Suppose that $0<\omega_1 < ... < \omega_N $.
Does there exists some $\{A_n \} \subset \mathbb{C}- \{0\}$ such that $\sum_{n=1}^N A_n e^{i\omega_n x} \to 0$ as $x\to \infty$?
This is certainly true for infinite case, since $\int d \omega \ A(\omega) e^{i\omega x} \to 0$ as $x\to \infty$ for integrable function $A$ by Riemann-Lebesgue lemma. I think it is not true for finite case, but I have no idea how I can prove it.
On
The Riemann-Lebesgue lemma hinges on the fact that the values of $f(\omega)e^{i\omega x}$ for $\omega$'s very close to each other cancel out as $x\to\infty$. Since this is not possible for your sum, you cannot expect this to happen.

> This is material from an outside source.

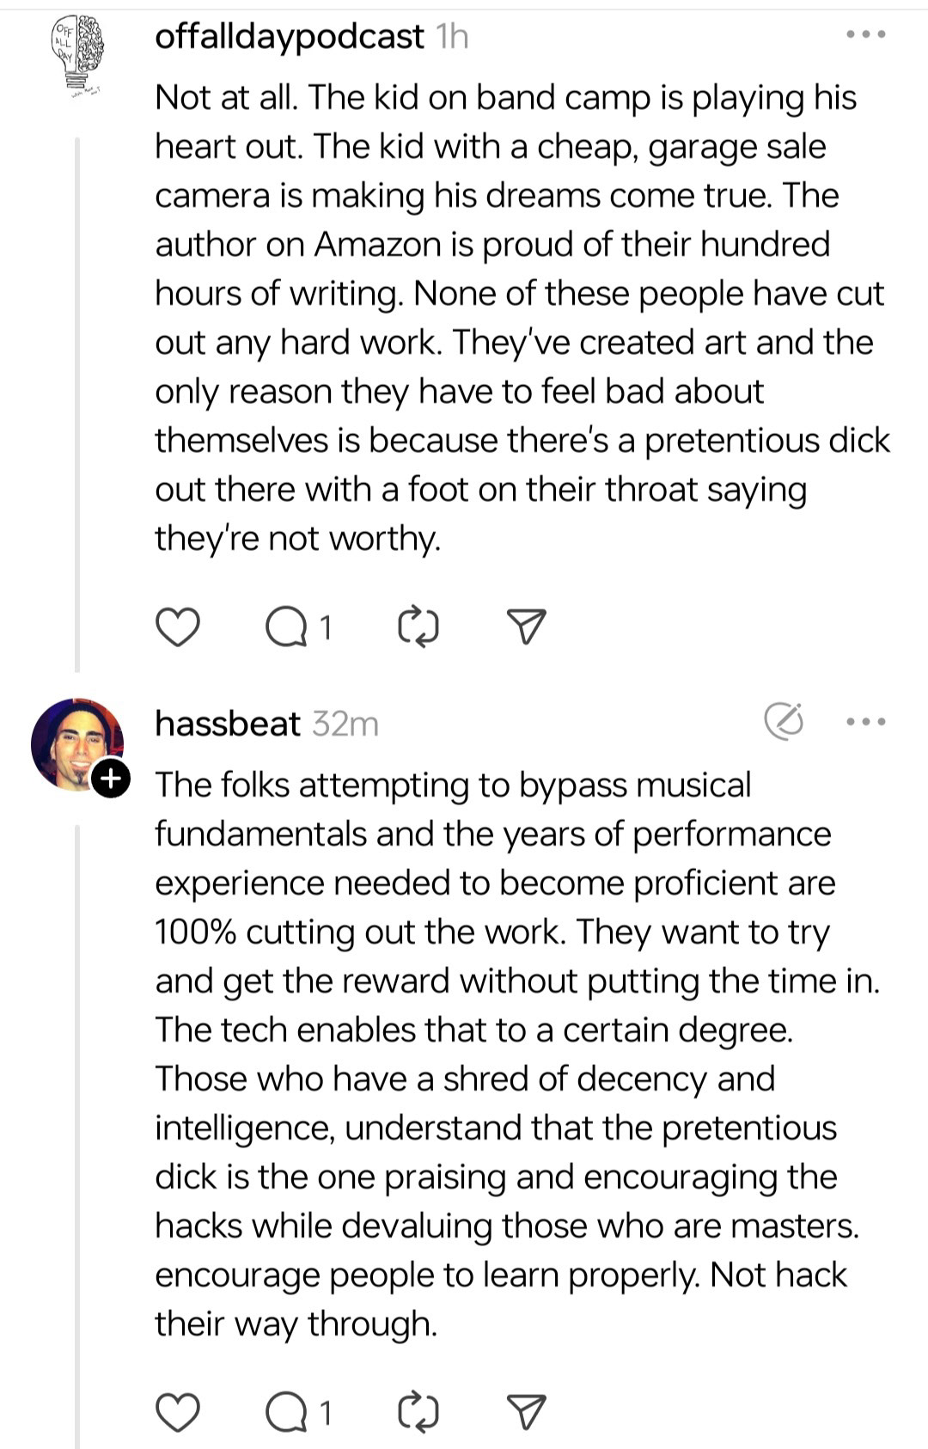Open replies on hassbeat's post
This screenshot has height=1449, width=928.
pyautogui.click(x=288, y=1412)
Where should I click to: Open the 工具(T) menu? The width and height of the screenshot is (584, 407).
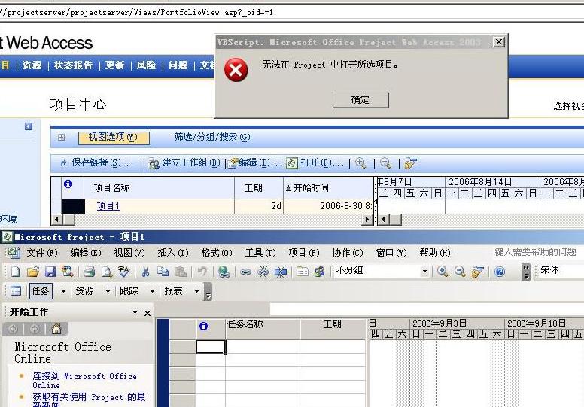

Indeed, we may invoke the following sifting property to prove this claim:
$$ \lim_{L\to\infty} \frac{1}{L} \sum_{l=1}^{L} e^{i\omega l} = \begin{cases} 1, & \omega\in 2\pi\mathbb{Z} \\ 0, & \omega\notin 2\pi\mathbb{Z}. \end{cases} $$
Now let $f(x) = \sum_{n=1}^{N} A_n e^{i\omega_n x}$ with $0 < \omega_1 < \cdots < \omega_N$ and $A_1, \cdots, A_N \in \mathbb{C} \setminus\{0\}$. Our aim is to prove that $f(x) \not\to 0$ as $x\to\infty$. To this end, assume otherwise that $f(x) \to 0$ as $x \to \infty$. Then by the sifting property and the Stolz-Cesaro Theorem,
$$ A_N = \lim_{L\to\infty} \frac{1}{L} \sum_{l=1}^{L} f(2\pi l/\omega_N) = \lim_{l\to\infty} f(2\pi l/\omega_N) = 0, $$
a contradiction.
Let $f(x) = \sum_{n=1}^N A_n e^{i\omega_n x}$. Then ${1 \over k}\int_k^{2k} |f(x)|^2 dx= {1 \over k}\int_k^{2k} f(x)\bar{f(x)} dx=$ $${1 \over k}\int_k^{2k}\sum_{m,n = 1}^N A_m \bar{A_n}e^{i(\omega_m - \omega_n)x}dx$$ $$=\sum_{m,n = 1}^N A_m \bar{A_n}{1 \over k}\int_k^{2k} e^{i(\omega_m - \omega_n)x}dx$$ The terms where $m \neq n$ go to zero as $k \rightarrow \infty$, so you have $$\lim_{k \rightarrow \infty} {1 \over k}\int_k^{2k} |f(x)|^2 = \sum_{n=1}^N |A_n|^2$$ This is incompatible with $\lim_{x \rightarrow \infty} f(x) = 0$ since the average of $|f(x)|^2$ over intervals $[k,2k]$ would also have to go to zero as $k \rightarrow \infty$.